Aim of the exercise
Start to finish, retype the entries exactly while omitting the pictures.

Data
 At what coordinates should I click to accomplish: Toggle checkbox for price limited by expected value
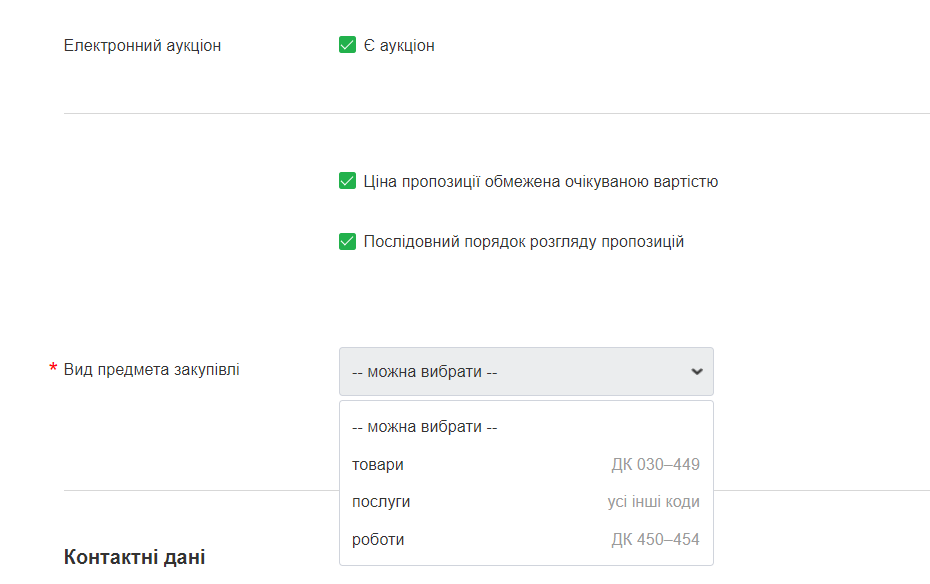pyautogui.click(x=348, y=181)
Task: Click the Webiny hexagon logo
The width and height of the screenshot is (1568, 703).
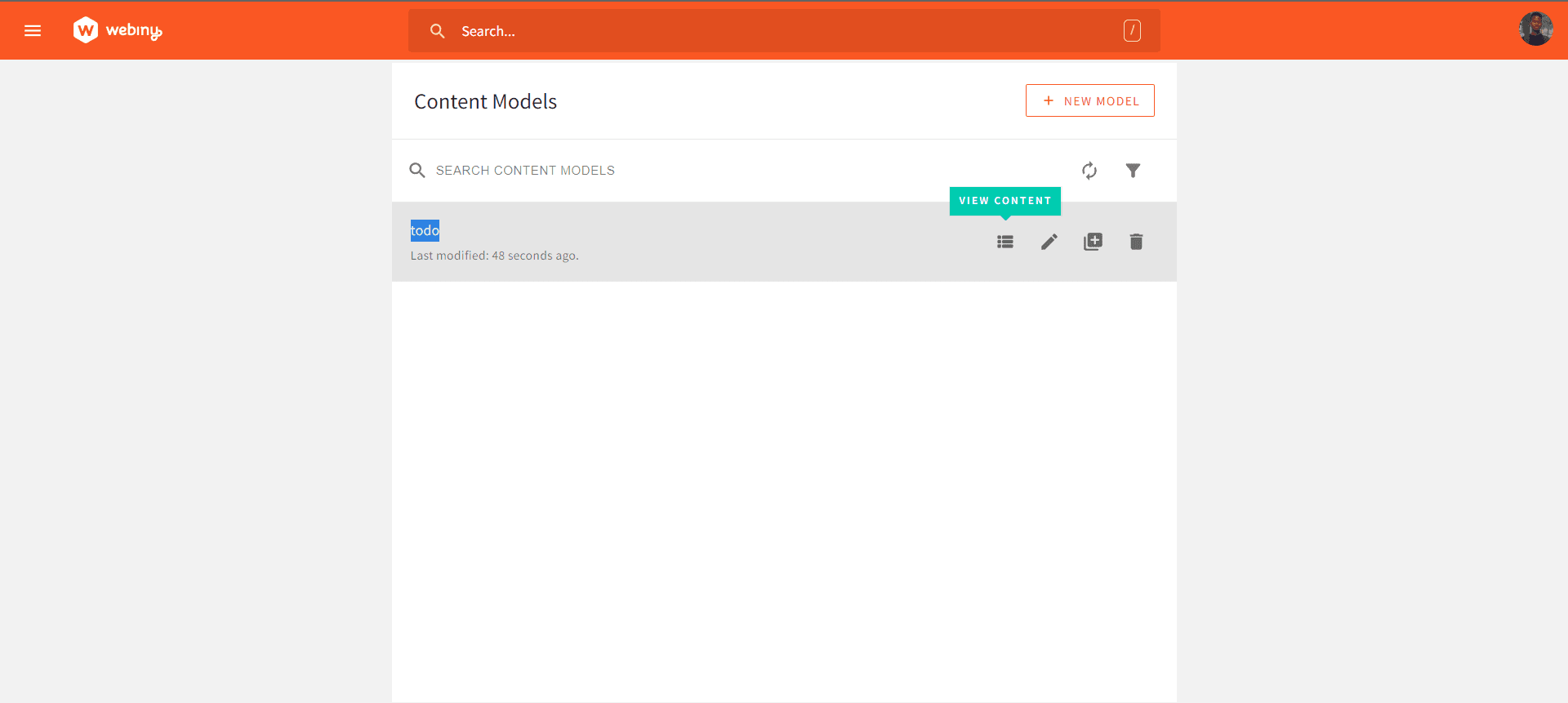Action: point(86,30)
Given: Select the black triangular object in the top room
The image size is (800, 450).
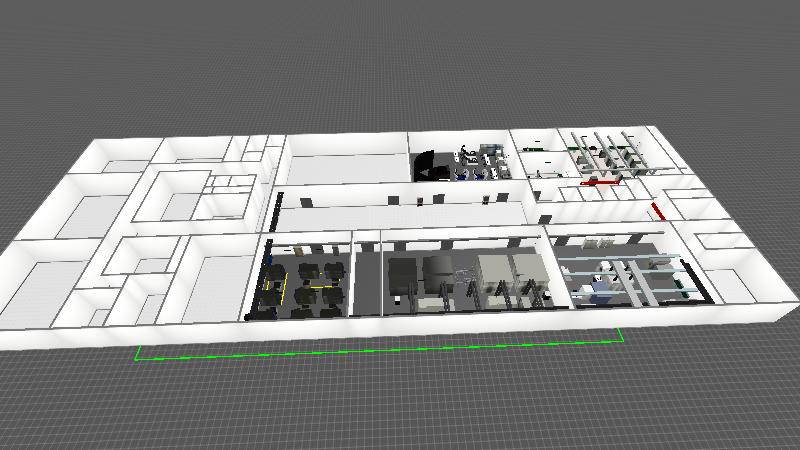Looking at the screenshot, I should pos(427,166).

Exercise solution
 At what coordinates should I click to accomplish: Toggle checkbox for price limited by expected value
pyautogui.click(x=348, y=181)
Task: Click the Webiny hexagon logo
The width and height of the screenshot is (1568, 703).
Action: point(86,30)
Given: Select the black triangular object in the top room
The image size is (800, 450).
Looking at the screenshot, I should pos(427,166).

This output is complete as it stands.